Atuar, para Pedro, veio muito antes do teatro. Nascido e criado na Favela do Mandela 1, no Rio de Janeiro, era o único homem em uma casa dominada por mulheres. Primeiro neto, recebia atenção dobrada da avó, mas também o afago da mãe e das duas tias; futuramente, vieram as primas, e ele seguiu sendo o único menino da casa.
“A gente não tinha muito, mas tinha o suficiente para não faltar o básico. Digo em todos os sentidos: comida, educação e amor”, afirma Pedro em entrevista exclusiva ao Terra. Quando chegava da escola, ele corria para a rua e brincava com as outras crianças – que, em sua maioria, também eram meninas. Os meninos da rua eram mais velhos, ele conta, e não tinham paciência para novatos.

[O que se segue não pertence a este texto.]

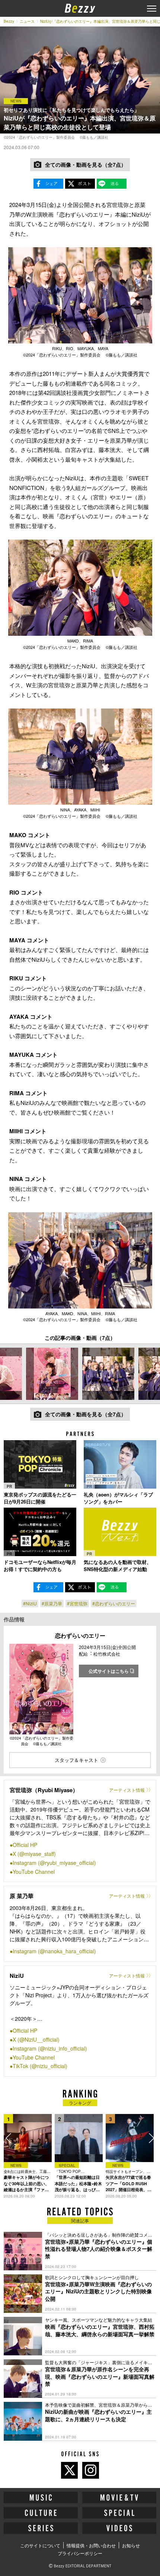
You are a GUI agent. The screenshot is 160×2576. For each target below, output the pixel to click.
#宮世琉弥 (77, 1603)
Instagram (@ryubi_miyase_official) (54, 1862)
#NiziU (30, 1603)
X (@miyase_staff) (34, 1853)
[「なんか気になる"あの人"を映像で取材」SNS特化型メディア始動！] (120, 1531)
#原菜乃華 (52, 1603)
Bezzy (9, 21)
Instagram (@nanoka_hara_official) (54, 1951)
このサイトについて (40, 2545)
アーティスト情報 (127, 1790)
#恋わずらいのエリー (113, 1603)
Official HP (25, 1844)
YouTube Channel (34, 1871)
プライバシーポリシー (80, 2553)
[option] (52, 1374)
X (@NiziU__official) (36, 2039)
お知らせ (131, 2545)
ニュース (27, 21)
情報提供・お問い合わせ (91, 2545)
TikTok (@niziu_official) (40, 2066)
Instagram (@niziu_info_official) (50, 2048)
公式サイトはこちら (109, 1671)
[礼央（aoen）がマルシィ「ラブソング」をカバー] (120, 1464)
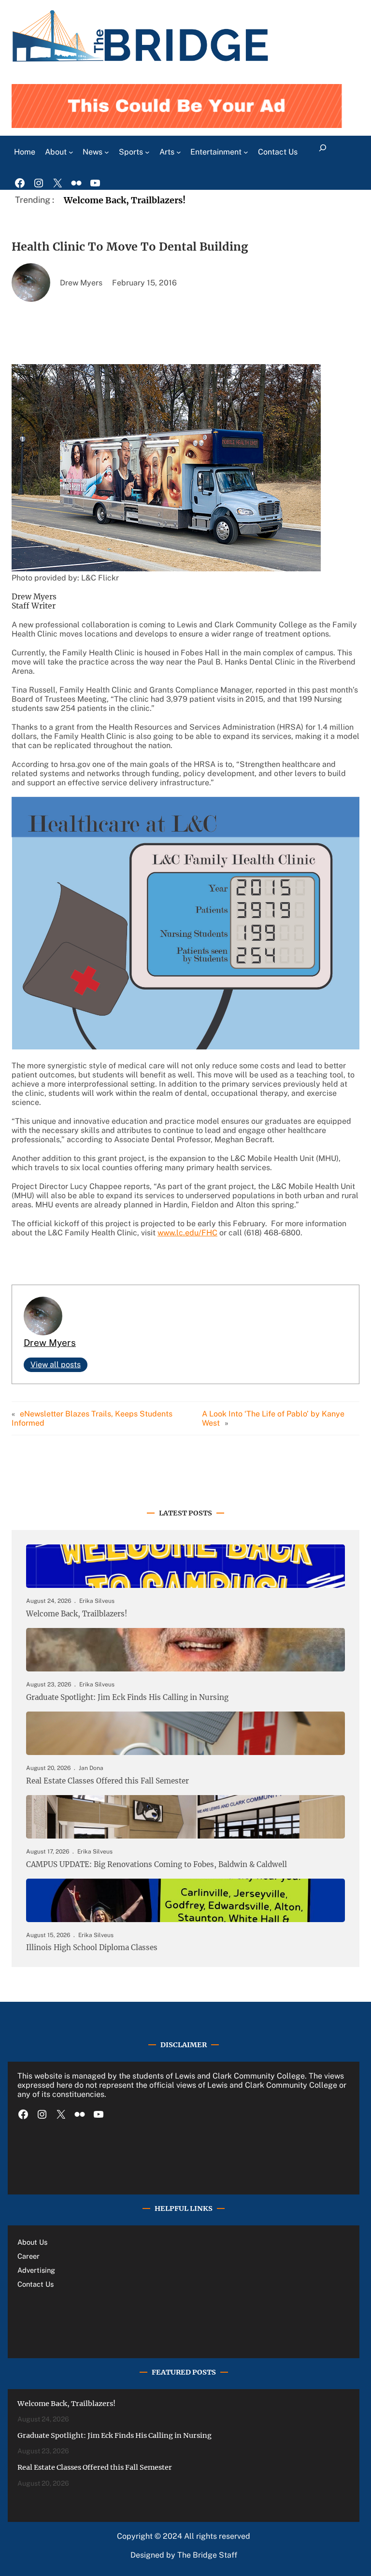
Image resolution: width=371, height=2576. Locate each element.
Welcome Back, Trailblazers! (125, 200)
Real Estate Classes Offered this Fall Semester (107, 1781)
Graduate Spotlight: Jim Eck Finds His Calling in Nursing (127, 1697)
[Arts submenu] (178, 152)
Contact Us (35, 2284)
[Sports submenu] (147, 152)
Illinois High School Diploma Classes (91, 1947)
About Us (32, 2242)
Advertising (36, 2270)
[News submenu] (106, 152)
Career (28, 2256)
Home (24, 151)
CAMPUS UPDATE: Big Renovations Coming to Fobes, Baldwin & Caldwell (156, 1864)
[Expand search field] (323, 152)
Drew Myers (50, 1342)
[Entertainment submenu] (245, 152)
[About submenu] (71, 152)
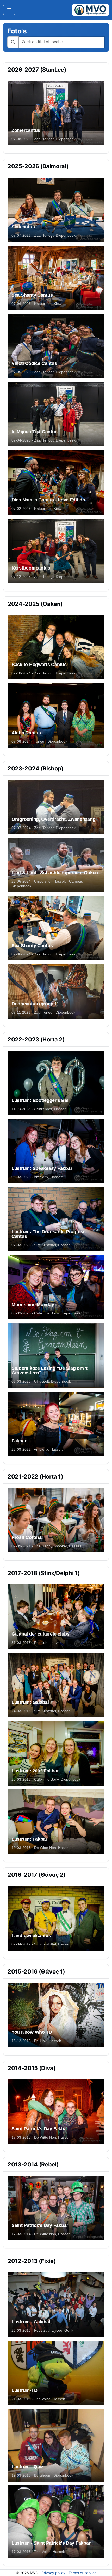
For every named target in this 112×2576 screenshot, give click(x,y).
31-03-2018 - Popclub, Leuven (36, 1642)
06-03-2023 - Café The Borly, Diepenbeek (45, 1313)
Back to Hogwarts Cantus (39, 664)
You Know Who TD (31, 2032)
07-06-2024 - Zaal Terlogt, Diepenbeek (43, 954)
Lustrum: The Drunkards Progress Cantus (48, 1234)
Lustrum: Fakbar (29, 1839)
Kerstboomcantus (30, 568)
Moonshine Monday (32, 1304)
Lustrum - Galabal (30, 2322)
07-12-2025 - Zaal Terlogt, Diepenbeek (43, 576)
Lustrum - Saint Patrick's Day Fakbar (50, 2543)
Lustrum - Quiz (27, 2466)
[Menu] (9, 10)
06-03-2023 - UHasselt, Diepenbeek (41, 1381)
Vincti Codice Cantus (34, 363)
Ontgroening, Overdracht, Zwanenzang (53, 819)
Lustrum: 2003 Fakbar (35, 1770)
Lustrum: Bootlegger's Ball (40, 1100)
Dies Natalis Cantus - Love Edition (48, 500)
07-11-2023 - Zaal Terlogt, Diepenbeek (43, 1012)
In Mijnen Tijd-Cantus (34, 431)
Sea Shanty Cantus (32, 295)
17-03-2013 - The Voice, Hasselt (38, 2552)
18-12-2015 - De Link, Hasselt (36, 2041)
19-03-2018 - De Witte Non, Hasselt (40, 1848)
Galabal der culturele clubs (40, 1634)
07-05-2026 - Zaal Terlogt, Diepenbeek (43, 372)
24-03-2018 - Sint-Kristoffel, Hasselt (40, 1711)
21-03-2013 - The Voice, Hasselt (38, 2399)
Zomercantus (25, 130)
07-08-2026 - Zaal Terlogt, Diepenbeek (43, 139)
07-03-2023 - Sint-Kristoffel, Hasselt (40, 1245)
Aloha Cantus (26, 732)
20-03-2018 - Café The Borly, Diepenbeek (45, 1779)
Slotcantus (23, 227)
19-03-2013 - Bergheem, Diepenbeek (42, 2475)
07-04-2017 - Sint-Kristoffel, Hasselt (40, 1944)
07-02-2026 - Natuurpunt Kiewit (37, 508)
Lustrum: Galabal (30, 1702)
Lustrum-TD (24, 2390)
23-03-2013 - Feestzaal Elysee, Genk (42, 2330)
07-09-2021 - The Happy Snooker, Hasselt (46, 1546)
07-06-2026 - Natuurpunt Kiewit (37, 304)
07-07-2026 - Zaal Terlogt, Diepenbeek (43, 235)
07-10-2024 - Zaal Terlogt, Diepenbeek (43, 673)
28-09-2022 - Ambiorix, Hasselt (37, 1449)
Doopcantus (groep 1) (35, 1003)
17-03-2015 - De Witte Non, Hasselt (40, 2137)
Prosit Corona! (27, 1537)
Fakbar (18, 1441)
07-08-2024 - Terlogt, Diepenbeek (39, 741)
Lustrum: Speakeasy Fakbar (41, 1168)
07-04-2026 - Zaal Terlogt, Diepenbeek (43, 440)
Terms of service (83, 2573)
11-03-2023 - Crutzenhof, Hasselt (38, 1109)
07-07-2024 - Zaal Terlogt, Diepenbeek (43, 828)
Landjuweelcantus (31, 1935)
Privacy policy (53, 2573)
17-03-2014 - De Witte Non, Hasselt (40, 2234)
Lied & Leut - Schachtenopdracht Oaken (54, 872)
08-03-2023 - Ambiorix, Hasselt (37, 1177)
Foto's (17, 31)
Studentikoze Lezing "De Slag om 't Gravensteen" (49, 1370)
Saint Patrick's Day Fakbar (39, 2128)
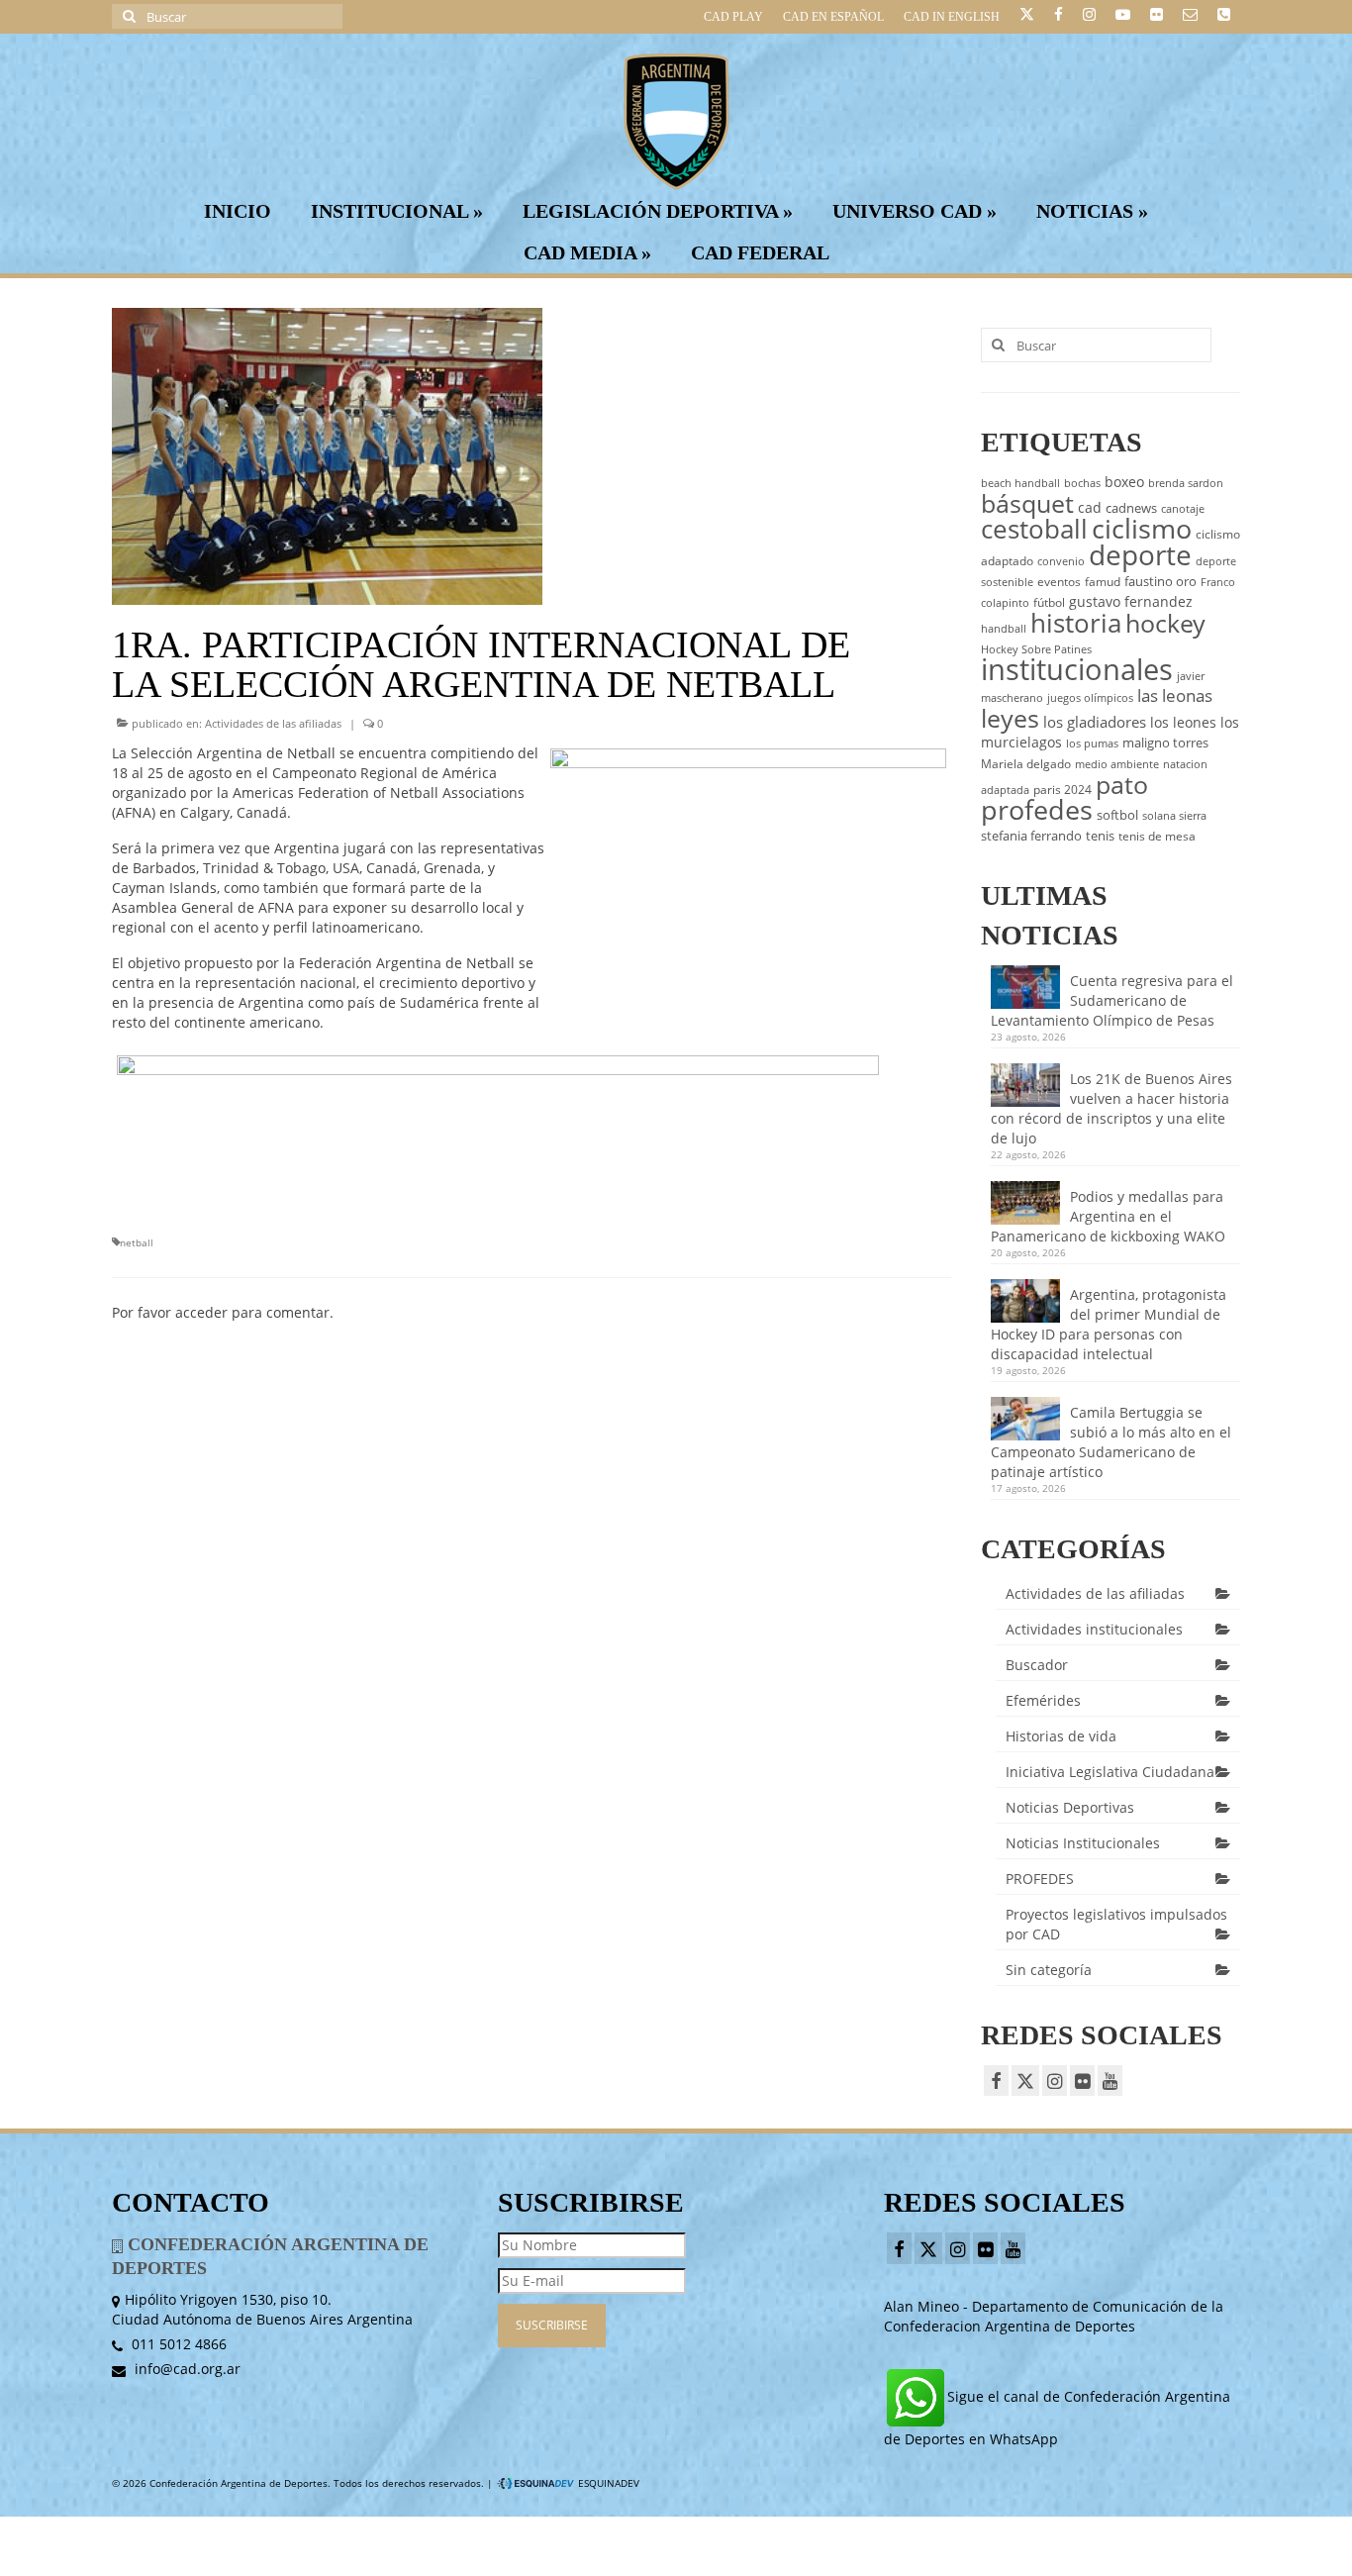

“Acabei sendo o menino que gostava de brincar com ‘coisas de menina’ e, desde pequeno, entendi rápido que essa divisão binária das coisas era uma bobagem”, ele afirma.
"Enquanto os meninos queriam jogar futebol, eu queria jogar queimada. Enquanto eles queriam carros e bonecos, eu queria também bonecas, até porque não se constrói uma história apenas com personagens homens. Eu pensava isso na infância."
Suas escolhas durante a infância fizeram com que Pedro desenvolvesse muito cedo a habilidade de criar histórias e personagens, algo que hoje é seu grande talento. É ele a cabeça por trás dos personagens de “Toda a Família Tem”, série desenvolvida por Jonathan Haagensen e da Mariana Veil, da Black Pen, para o Prime Vídeo.
O estilo ‘aparecido’ fazia Pedro dar indícios da profissão que seguiria. Enquanto criança, ele ouvia com frequência de adultos ao redor que deveria fazer teatro, mas “eu nem sabia direito o que era teatro”, conta. E ele deve essa falta de conhecimento à falta de representatividade nas telas. “Era um lugar ao qual pessoas como eu não tinham acesso, e isso me fez acreditar que eu não poderia ser ator. Mas minha família mudou tudo”.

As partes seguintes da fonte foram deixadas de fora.